Сравнивая жизнь стоиков и глубоко верующих христиан, мы заметим нечто большее, чем простое теоретическое разномыслие; главное, чем они различаются друг от друга – это характер эмоциональных переживаний. В словах Марка Аврелия, когда он размышляет о вечном разуме, который дал начало мировому порядку, слышится такой суровый холод, какой вы редко встретите у еврейских и никогда не встретите у христианских религиозных писателей. Марк Аврелий так же, как и эти писатели, «приемлет» мир; но как далек дух римского императора от внутреннего огня последних! Сравните его рассудочное замечание: «Если боги не заботятся обо мне и моих детях, то у них есть к тому основания» с воплем Иова: «Ныне Он ввергнул меня в гибель, а завтра утешусь в Нем», – и вы сразу поймете, о каком различии я говорю. Душа вселенной (anima mundi), власти которой смиренно подчиняется стоик, будит чувство благоговения и покорности, а христианский Бог – чувство любви к Нему.

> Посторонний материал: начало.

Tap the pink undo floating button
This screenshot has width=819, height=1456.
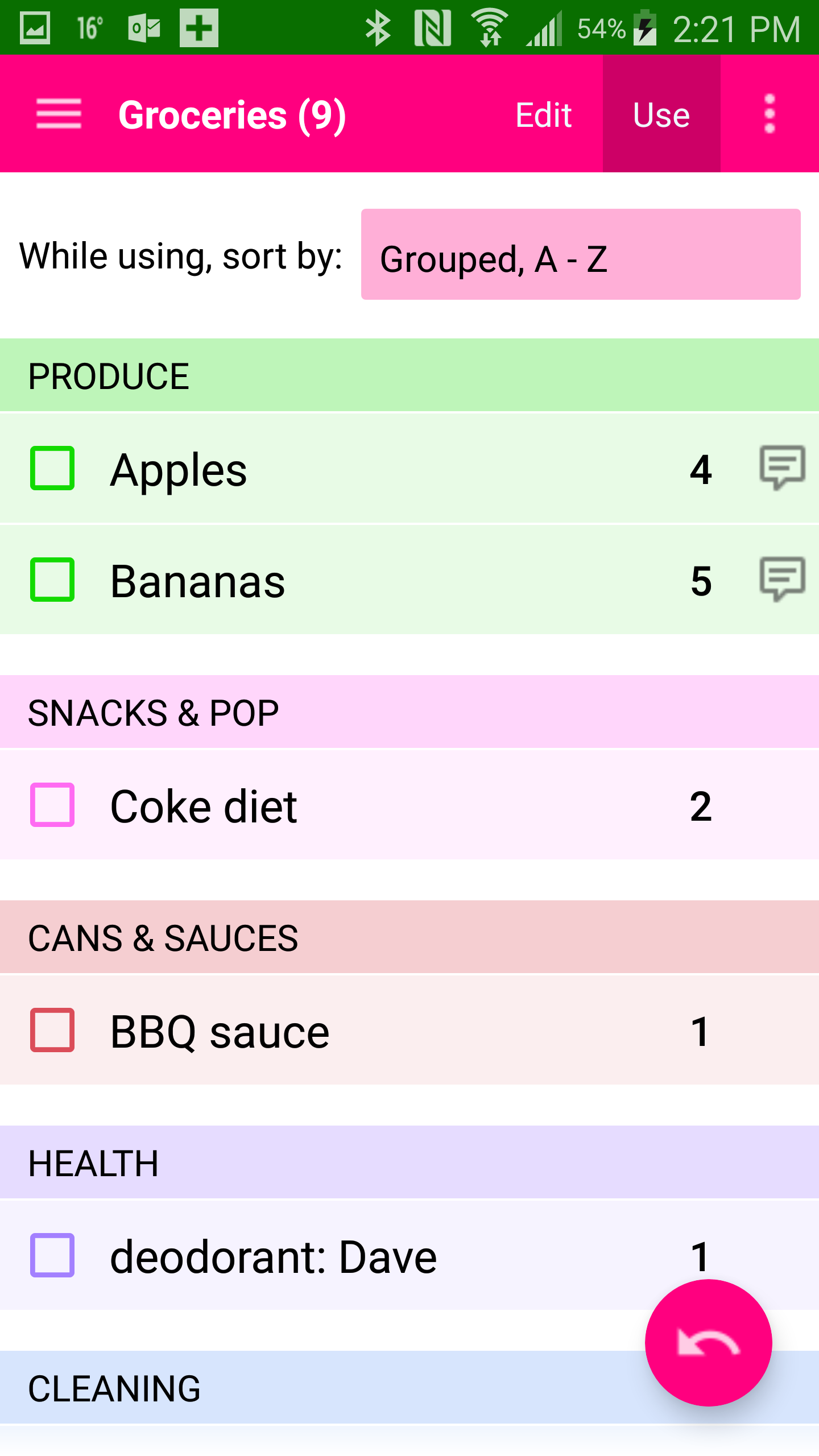pos(708,1343)
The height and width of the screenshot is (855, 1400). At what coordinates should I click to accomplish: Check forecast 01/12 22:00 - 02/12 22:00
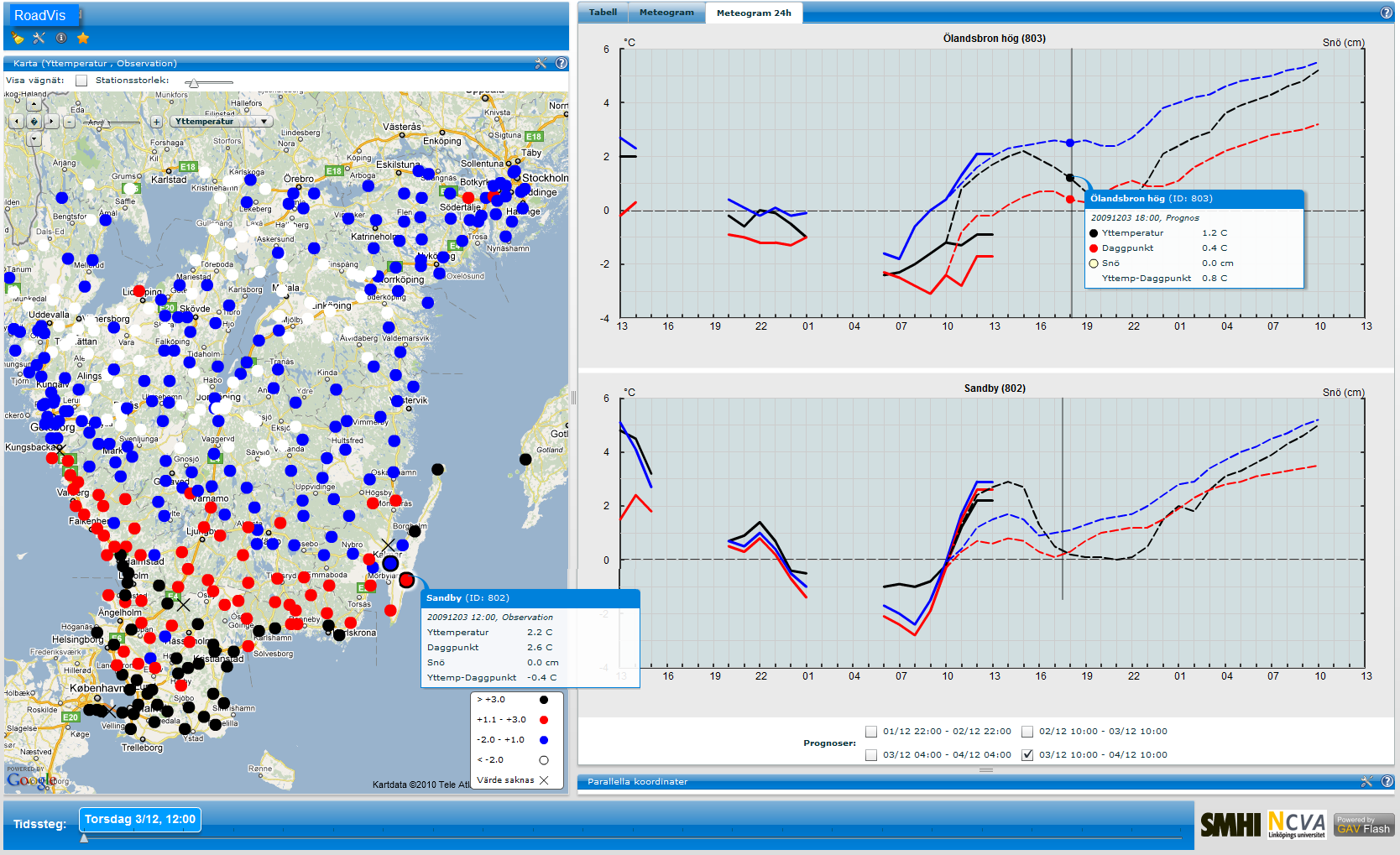tap(871, 732)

Различие этих душевных эмоций напоминает разницу между полярным и тропическим климатом, хотя те пути, которыми человек приходит к этим состояниям, и могут показаться при абстрактном рассмотрении схожими.
«Нравственный долг, говорит Марк Аврелий, повелевает человеку в ожидании естественного конца поддерживать в себе бодрость духа и не впадать в уныние, а находить достаточное утешение в мыслях, что, во-первых, со мной не может случиться ничего, несогласного с природой мира, и что, во-вторых, я не должен делать ничего, что бы противоречило Богу и божественной Его природе во мне, ибо никто не может принудить меня нарушить Его законы» (Книга V, гл. X).
«Тот язва на теле вселенной, кто, недовольный чем-нибудь совершающимся в ней, выделяет себя из общего мирового порядка. Ибо та же природа, что породила тебя, породила и то, что ты проклинаешь. Принимай все радостно, даже если что и покажется тебе неприятным, потому что все в мире согласно с его законами и ведет к процветанию вселенной, к блаженству, и радости Зевса. Ибо Он не создал бы того человека, которого он создал, если он не был нужен для вселенной. Целостность мира будет нарушена, если ты посягнешь на что-нибудь в нем. А ты неизбежно сделаешь это, если в тебе будет жить недовольство, ибо тогда ты не устоишь перед искушением изменить естественное течение вещей» (Книга V, гл. I).
Сравните эти слова с тем, что говорит христианин, автор древней «Theologia Germanica».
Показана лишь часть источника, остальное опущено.